Steiner, Anarchist

Kaj Skadgen:Anarchist, Individualist, Mystiker
Rudolf Steiners frühen Berliner Jahre 1997-1902

Dieses Buch widmet sich einem Kapitel in Rudolf Steiners Leben, das immer wieder
kontrovers behandelt wurde: die Berliner Jahre von 1897 bis 1902. In dieser Zeit, so
der Eindruck einer summarischen Betrachtung, mutierte Steiner vom Nietzscheaner
zum Anarchisten und Haeckelianer und schlussendlich zum Mystiker und Theosophen.

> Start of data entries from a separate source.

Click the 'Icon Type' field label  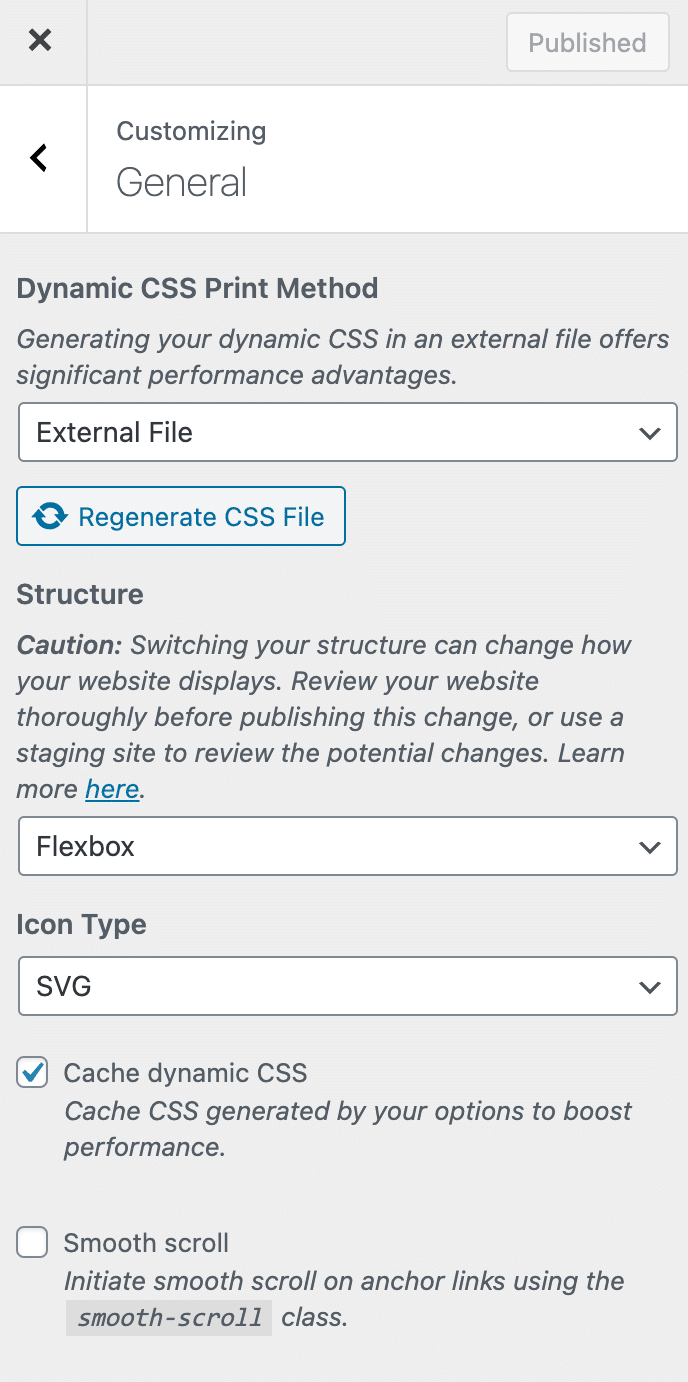[x=81, y=924]
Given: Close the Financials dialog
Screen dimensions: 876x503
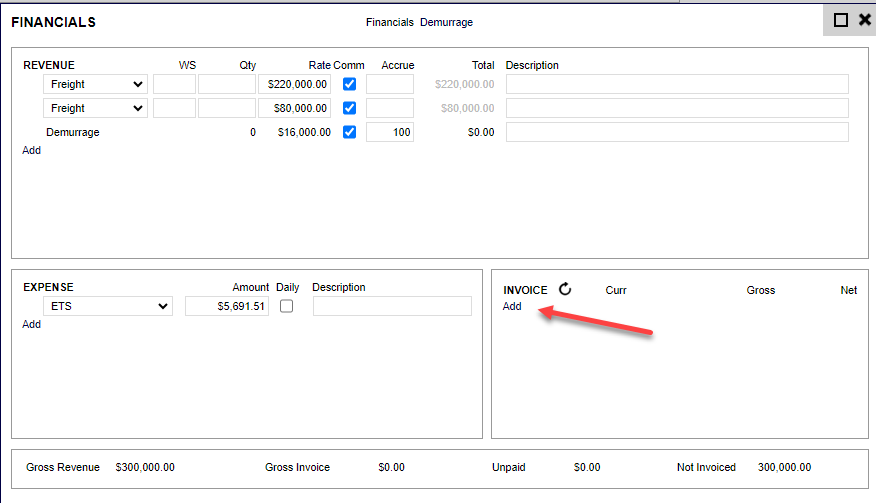Looking at the screenshot, I should tap(864, 20).
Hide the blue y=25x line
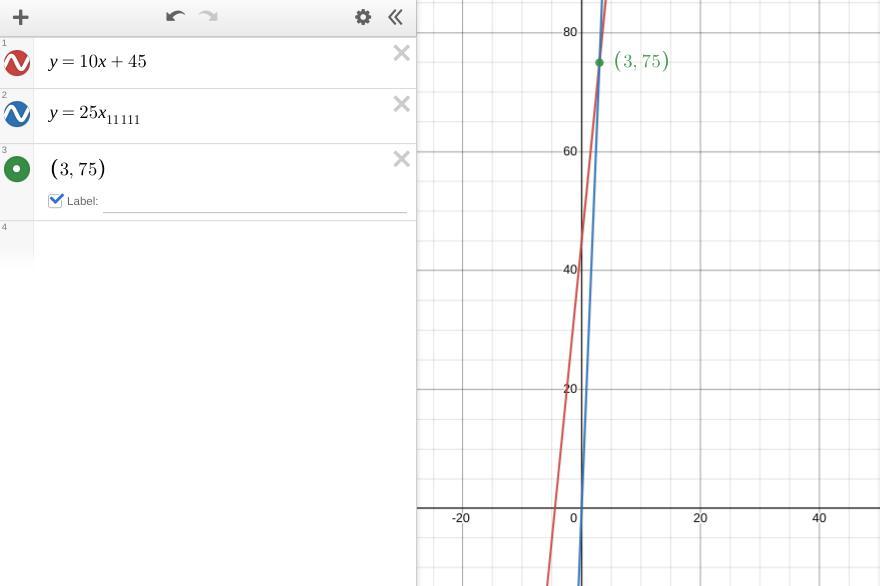Image resolution: width=880 pixels, height=586 pixels. (17, 114)

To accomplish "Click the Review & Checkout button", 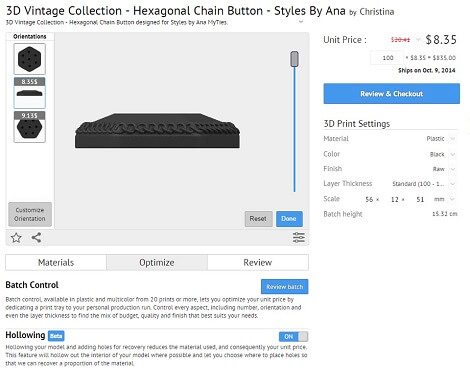I will click(x=392, y=94).
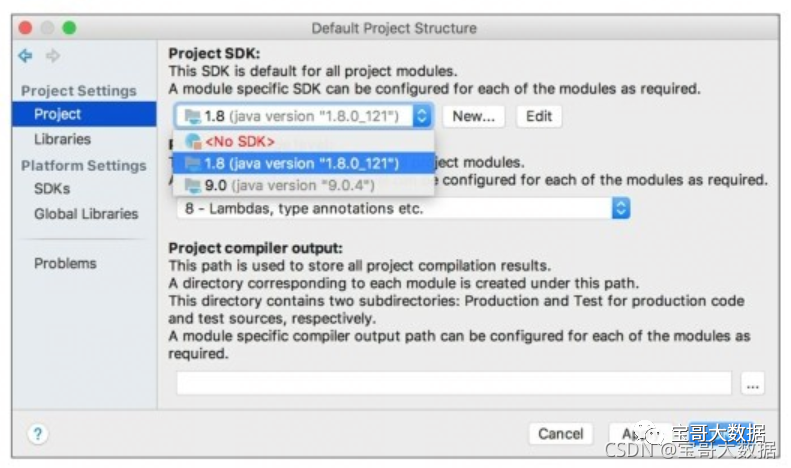This screenshot has width=791, height=468.
Task: Show the Problems section
Action: [x=65, y=263]
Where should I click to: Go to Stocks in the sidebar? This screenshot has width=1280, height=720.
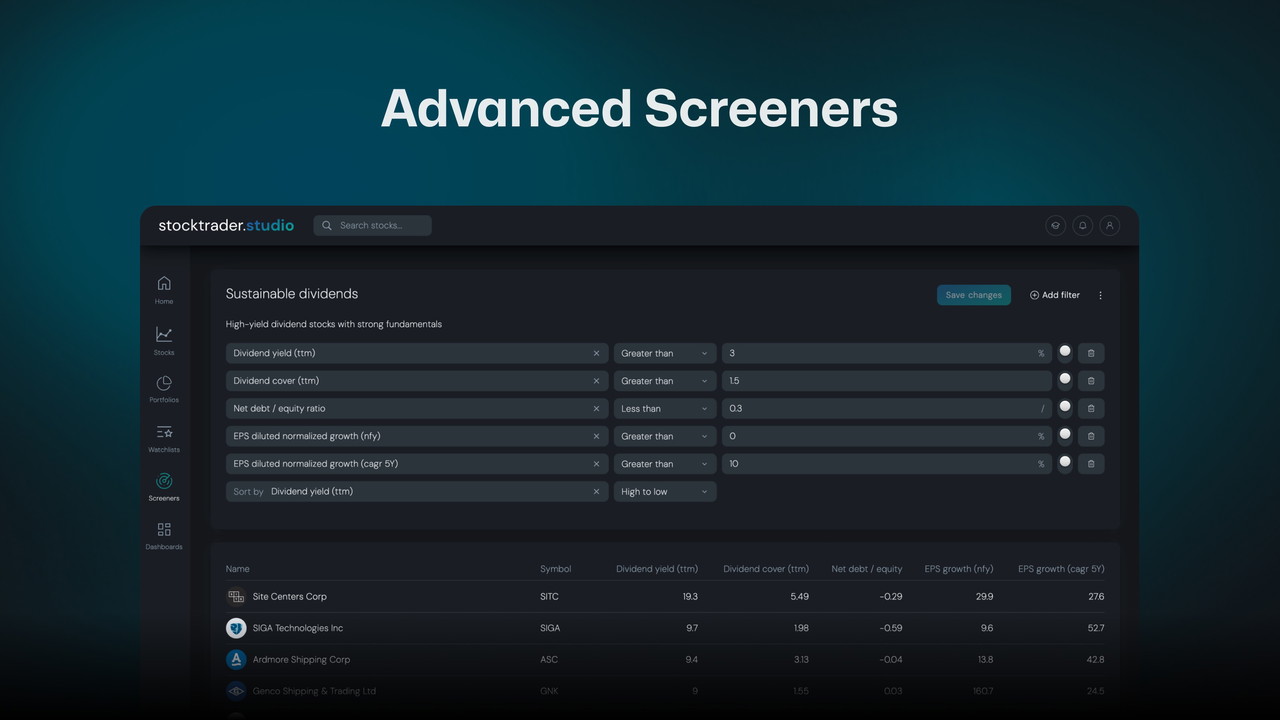click(x=164, y=340)
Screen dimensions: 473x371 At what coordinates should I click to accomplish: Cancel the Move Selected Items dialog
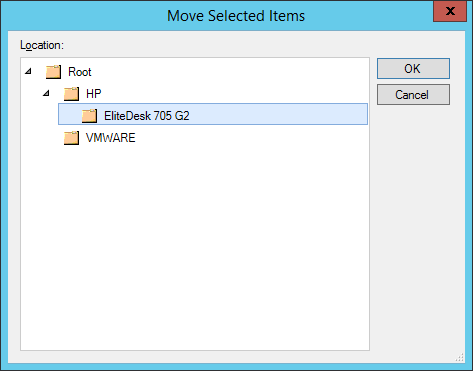tap(413, 95)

War das ein Ausdruck von Sprunghaftigkeit oder liegt darin eine Kontinuität? Der
norwegische Schriftsteller und Philosoph Kaj Skagen geht dem mit akribischem
Forschergeist nach und kommt zu erstaunlichen Ergebnissen.

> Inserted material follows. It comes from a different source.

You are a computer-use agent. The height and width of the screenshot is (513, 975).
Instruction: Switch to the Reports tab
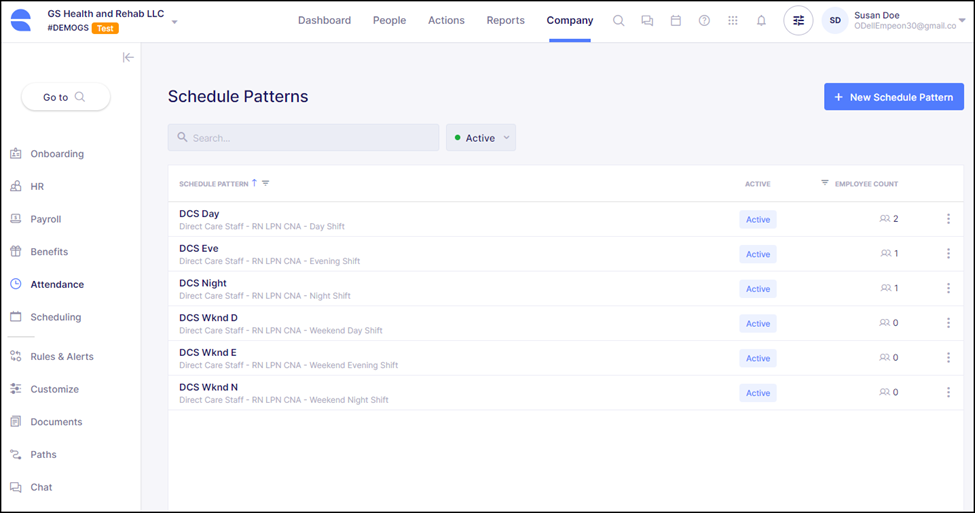pos(505,21)
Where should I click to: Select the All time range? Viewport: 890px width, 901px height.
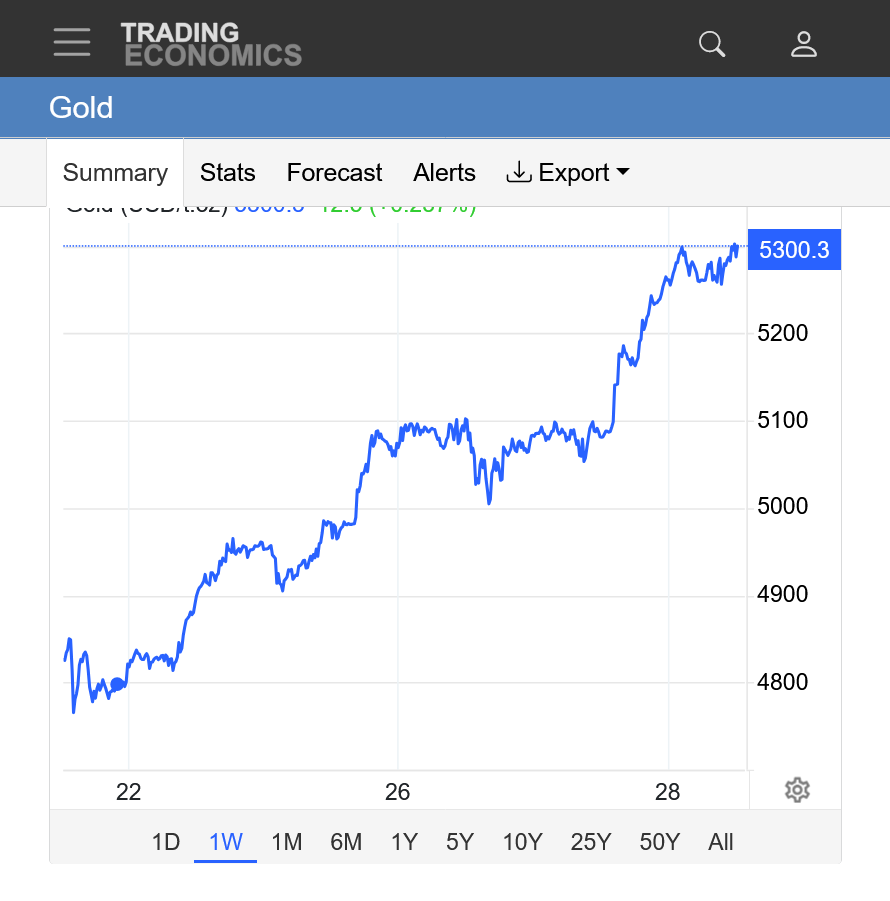tap(721, 842)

Noch nie wurde Rudolf Steiners voranthroposophische Entwicklung so eingehend betrachtet, wurden seine Schriften aus dieser Zeit so minutiös analysiert. Der Autor zeigt auf, wie Steiner weltanschaulich geprägte Begegnungen mit zeitgenössischen Denkern in kongenial-empathischer Weise aufnahm und mit seinen eigenen Anschauungen verband.

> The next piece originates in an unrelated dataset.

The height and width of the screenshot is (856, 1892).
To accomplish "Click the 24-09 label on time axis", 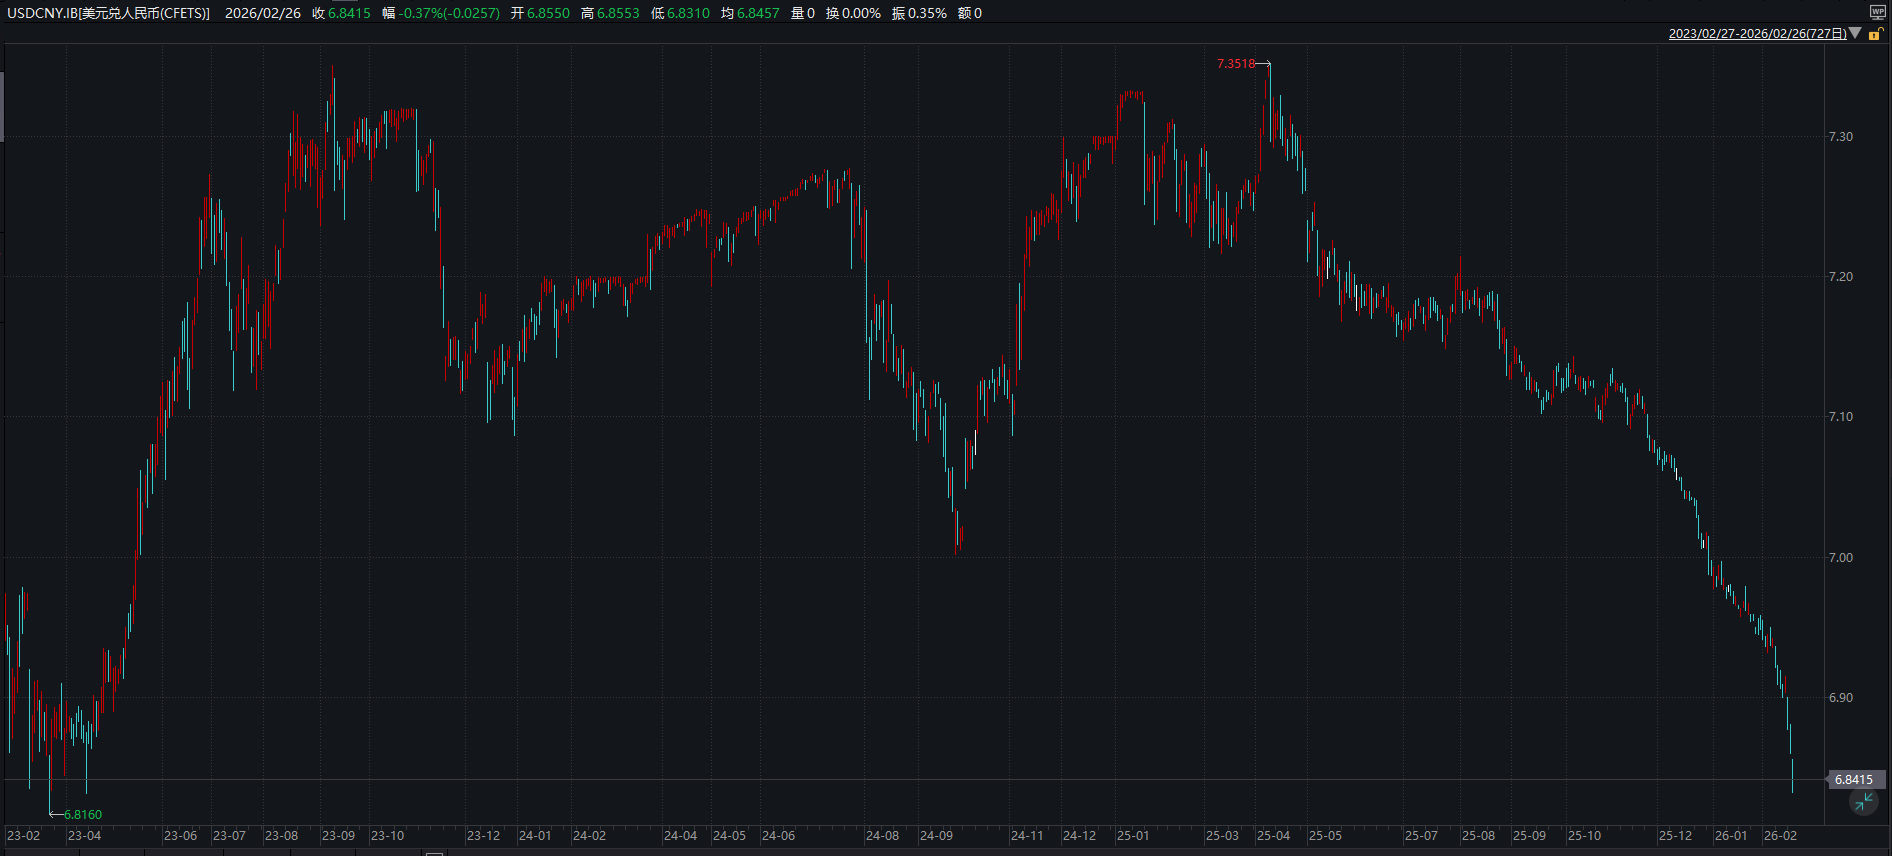I will tap(936, 836).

Der Erkenntnisweg führte ihn zur Gewissheit des Göttlichen im eigenen Ich. So verstanden sind Naturwissenschaft als Weg nach außen und Mystik als Weg nach innen Erscheinungsformen eines Entwicklungsstromes. Rudolf Steiner war, als er diese Erkenntnis gewann, nicht bloß außenstehender Beobachter von geistigen Strömungen seiner Zeit, sondern er erlebte diesen gewaltigen Umbruch in seiner eigenen Seele.